From South Korea to Japan, investors have been exiting positions as the recent technology and artificial intelligence (AI) rally loses momentum.
South Korea’s Kospi has dropped 5.81%, Japan’s Nikkei 225 is down 4.15%, Hong Kong’s Hang Seng has slipped 1.76%, and China’s CSI 300 has fallen about 3% on Friday. The decline has erased significant market value as investors unwind positions in tech and AI-related stocks amid concerns that valuations had become overheated.
Attention is now shifting to India.
With Dalal Street closed for a three-day weekend due to the Muharram holiday, Indian markets have so far avoided reacting in real time. When trading resumes on Monday, investors are closely watching whether Sensex and Nifty will follow the regional selloff or whether strong domestic fundamentals will offer some protection.
WHY ASIAN MARKETS ARE FALLING
The selloff has largely been driven by worries that the AI-led rally, especially in semiconductor stocks, had become too stretched.
South Korea has been hit hardest due to the heavy weighting of companies like Samsung Electronics and SK Hynix in its indices. Japan has also seen sharp declines in technology stocks, while selling pressure has spread to Hong Kong and mainland China as investors booked profits after months of gains.

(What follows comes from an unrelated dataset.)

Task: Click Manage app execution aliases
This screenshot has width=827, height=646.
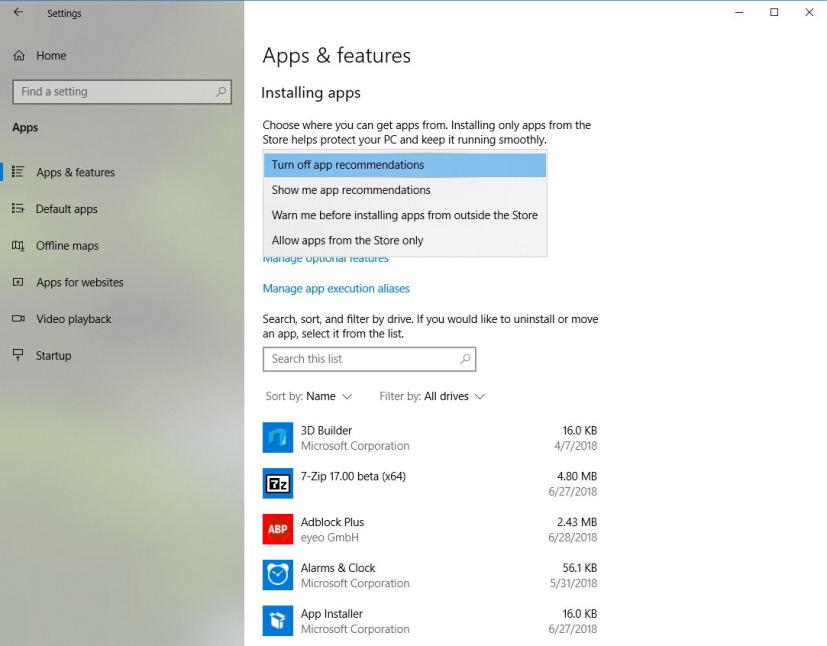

Even strong earnings from Micron Technology briefly supported sentiment, but that optimism faded as markets refocused on valuation concerns and fears that AI-related pricing had moved ahead of fundamentals.
WILL INDIAN MARKETS FOLLOW THE TREND?
Market analysts expect a weak opening in India, but not necessarily a sharp crash.
According to Sebi-registered research analyst Shashank Udupa, GIFT Nifty signals only a mild negative opening compared to the deeper falls seen in North Asia. He noted that India’s market structure is more diversified and less concentrated in a single tech-heavy segment like South Korea.
Experts expect a gap-down start followed by a volatile early session rather than a sustained collapse.
IMPACT OF THE 3-DAY WEEKEND
The extended closure may initially amplify negative sentiment when markets reopen, as India will be reacting to several days of global movement at once.
However, some analysts argue it may also allow panic to settle before trading resumes. The key test will be the first hour of trading on Monday, which will reveal whether selling pressure persists or stabilises.
WHY INDIA MAY BE MORE RESILIENT
Unlike North Asian markets, India is driven more by domestic consumption and financials than by semiconductor exports or AI capital expenditure cycles.
Domestic institutional investors and steady SIP inflows have consistently absorbed foreign outflows, helping cushion recent volatility.
Analysts also point out that while global sentiment will influence the opening, domestic flows often determine how the market closes.
SECTOR-WISE OUTLOOK
IT stocks may remain under pressure, although much of the weakness is already reflected in valuations after recent corrections. Banking and consumption-linked sectors are seen as relatively more stable, while high-beta segments like metals, capital goods, and defence may see sharper swings.
SHOULD INVESTORS WORRY?
Experts describe the current phase more as a valuation reset in overheated AI-linked global trades rather than the beginning of a broader market downturn.
While Monday may begin on a cautious note, India’s domestic demand base and steady local inflows are expected to limit downside pressure compared to other Asian markets.